デジタルソリューションの導入
COVID-19による最初のロックダウンの後、それまで変化を拒んでいた企業でも、従業員とのコミュニケーションやリソースの調達など、デジタルプラットフォームの導入が加速しました。これらのツールが日常のプロセスに組み込まれたことで、今では、デジタルソリューションによって生産性を向上させることができる他の分野を探そうとする意欲が高まっています。
デジタル化の次のステージに向けて、製造業のリーダたちがコラボレーションとイノベーションの可能性を広げようとしている重要な分野がいくつかあります。
1. ボーダーレス企業の実現
製造業のビジネスは、その才能に大きく依存しています。製品デザイナーや研究者、機械オペレータやエンジニアなど、さまざまな人材が流動的に交流することで、製品の品質や一貫性を向上させることができます。従来、製造業は地理的な制約を受けていました。例えば、メンテナンスエンジニアは、2つの場所にある機械を同時に修理することはできません。また、異なる工場にいる2人の技術者が、設計図や図面を共有して比較し、アプローチを調整することもできませんでした。
デジタルマニュファクチャリングの可能性を実現するには、物理的な制約に関わらず、複数の場所で働く人々を結びつけることができるかどうかが重要です。製品のアイデア、プロセスの知識、指示などは、施設や国、さらには遠隔地でも共有できるようになっています。さらに、企業間の交流も容易になり、製造メーカはOEMパートナや顧客と協力して、より良い結果を導き出すことができます。このアプローチは、機械装置メーカ(OEM)の役割の価値を高め、機械装置メーカのビジネスモデルの変革を可能にします。例えば、従来の設備投資を必要とする製品の提供に代えて、現在では、機器が最高のパフォーマンスを発揮できるように継続的な双方向のやりとりを可能にする「稼働時間」などのサービス契約で、機械装置メーカはより高い計算上のリスクを取ることが一般的になっています。
この1年、当社のお客様の間では、物理的な世界とバーチャルな世界のビジネス価値を融合させるためのツールへの関心が高まっています。例えば、スマートフォンやスマートグラスを使った拡張現実(AR)機能は、メンテナンスやトレーニングなどの作業において、実際に人と接することの利点をシミュレートするために使用されます。また、分析機能の利用も拡大しており、これらの機能を現場に組み込むことで、オペレーションの予測可能性を高めるコネクテッドファクトリ環境を構築することができます。これらのテクノロジは、将来的なリソースの必要性を予測し、潜在的なリスクを事前に特定することで、ダウンタイムを最小限に抑え、スループットを向上させ、生産の質と柔軟性を高めることができます。
2. 知識を資産に変える
デジタル化が進む中で、機械やAIでは再現できない重要な分野があります。製造プロセスに関する専門的な知識は、今でも非常に価値が高く、業界では求められています。多くの場合、専門家は長年の実践で培った知識を持っており、それを模倣することは困難です。

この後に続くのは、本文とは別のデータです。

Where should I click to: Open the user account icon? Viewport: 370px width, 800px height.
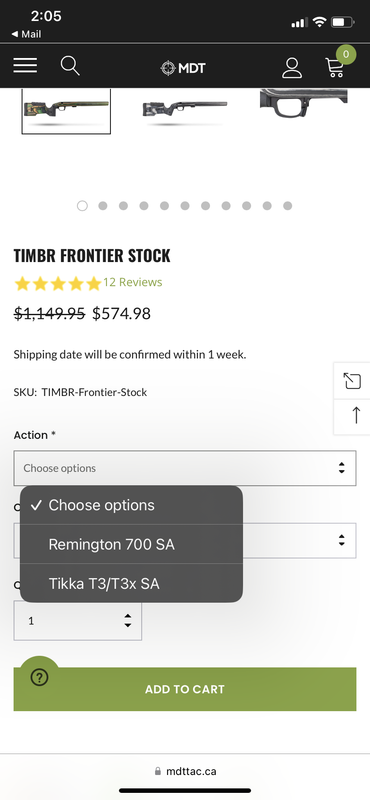point(292,67)
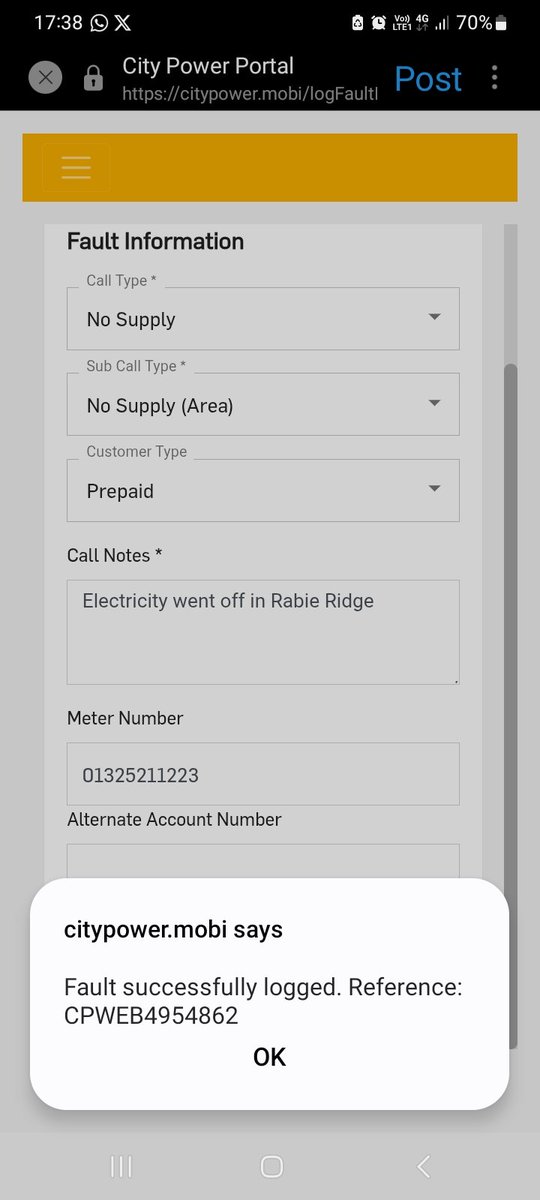
Task: Tap the padlock site security icon
Action: coord(93,79)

転職や退職、または社内での役割の変更など、熟練した従業員を失うことによるコストを製造メーカが定量的に把握することは困難です。いずれにしても、これらのスキルや専門知識を失わないようにすることが重要です。そのためには、知識の共有化が必要となります。

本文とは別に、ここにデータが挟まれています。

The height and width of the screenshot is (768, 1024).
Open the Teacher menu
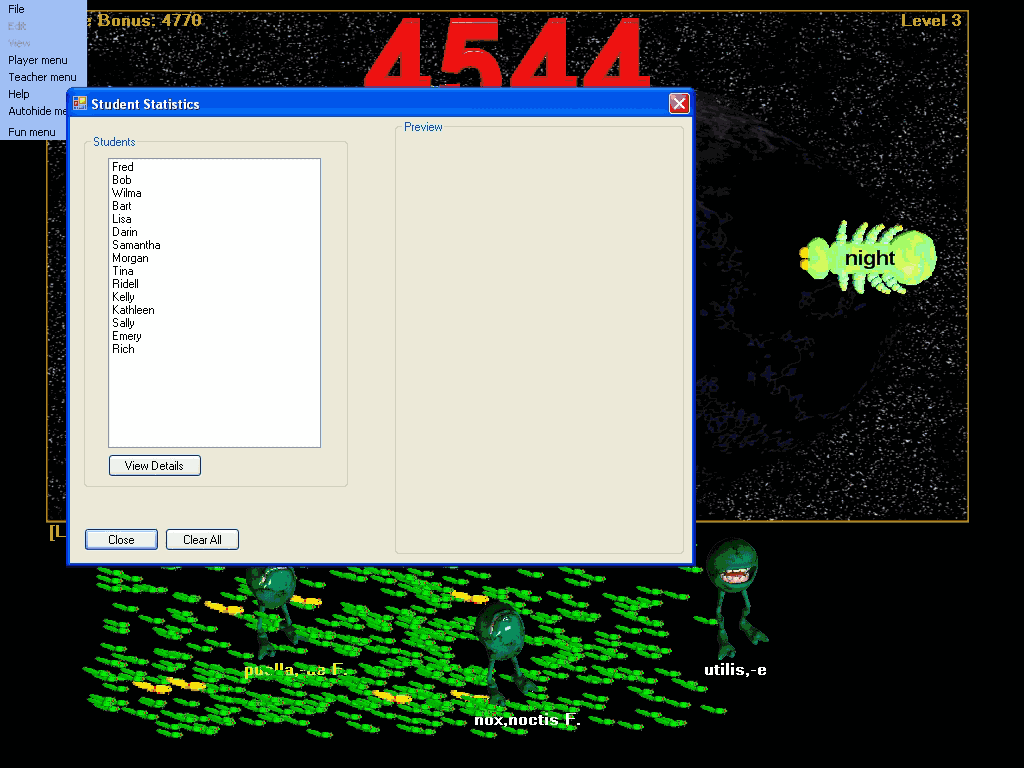tap(42, 77)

このような場合、製造メーカは、場所や制限に関係なく、広くアクセスして利用できるビジネス全体の知識の銀行を構築するための努力をしています。私たちはお客様と協力して、組立手順の記録や故障した部品の修理など、知識のライブラリ化を支援するソリューションを導入し、その説明ビデオを誰もがアクセスできるようにしてきました。
ロックダウン後もリモートワークや人々が距離をとって行動することが一般的であるため、同僚と密接に働くことで得られた利益を失わないようにすることが重要です。